» Texto
-------------------------
Meu Deus! Para quantos passei a informação errada? (Risos).
Erros e confusões
à parte, me acompanhem, pois verão mais coincidências entre o rei que se denominava
Sol e o que vamos falar mais adiante.
Continuando...
Já se perguntou
por que comemoramos a virada do ano entre os meses de dezembro e janeiro?
Por que não comemorar
o início do ano entre março e abril, ou junho e julho, por exemplo?
Afinal, a terra não tem um ponto de partida específico na sua jornada ao redor da sol.
Quem
estabeleceu isso?
Bem, o
culpado disso ser assim, se é que podemos dizer que ele é um culpado, foi outro
grande Rei, ou melhor, o grande General, Governador, Imperador...(sei lá!), o
Romano Júlio César (Caius Iulius Caesar), nascido em 13 de julho (spoiler: a
semelhança do nome desse mês e o nome do imperador não é coincidência) do ano 100
a.C. e morto em 15 de março do ano 44 a.C., num dos acontecimentos mais
conhecidos da história antiga, o seu assassinato numa sessão do Senado Romano,
apunhalado pelas costas por seu “amigo” Bruto, ou Brutus, como costumamos
dizer. Quanto a isso há controvérsias. Na verdade, não teria sido só Brutus,
mas todos os Senadores da fatídica sessão. Aliás, nem todos, pois havia cerca
de 60 Senadores naquela sessão e o corpo de César apresentou “apenas” 23
perfurações.
-------------------------
» Dados armazenados

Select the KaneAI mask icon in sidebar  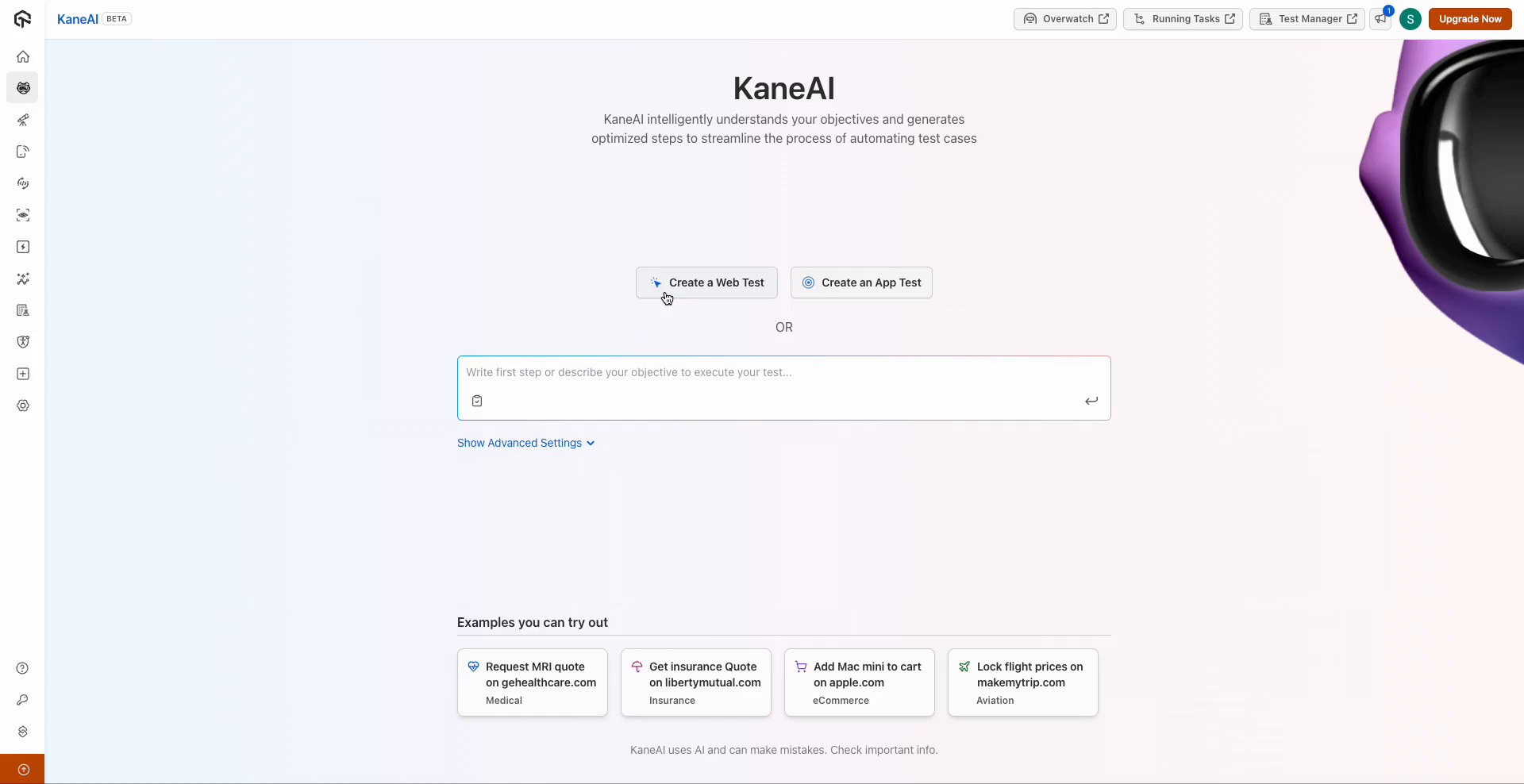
-------------------------
» Tarefas propostas
1. Responda a estas perguntas com base no texto sobre Júlio César:
(a) Entre quais meses, segundo o texto, comemoramos a virada do ano?
(b) Em que dia, mês e ano nasceu Júlio César?
(c) Quantas perfurações apresentou o corpo de César?
2. Resuma o texto sobre Júlio César em duas frases.
Os dados formam um material à parte, sem relação com o texto.

» Respostas por tarefa
1.
(a) Entre dezembro e janeiro.
(b) Em 13 de julho do ano 100 a.C.
(c) 23 perfurações.

2. O texto questiona por que a virada do ano é comemorada entre dezembro e janeiro, já que a Terra não tem um ponto de partida específico em sua jornada ao redor do Sol, e aponta o romano Júlio César como responsável por isso. Ele também conta que César nasceu em 13 de julho do ano 100 a.C. e foi apunhalado numa sessão do Senado Romano em 15 de março do ano 44 a.C., e que seu corpo apresentou 23 perfurações, embora houvesse cerca de 60 senadores na sessão.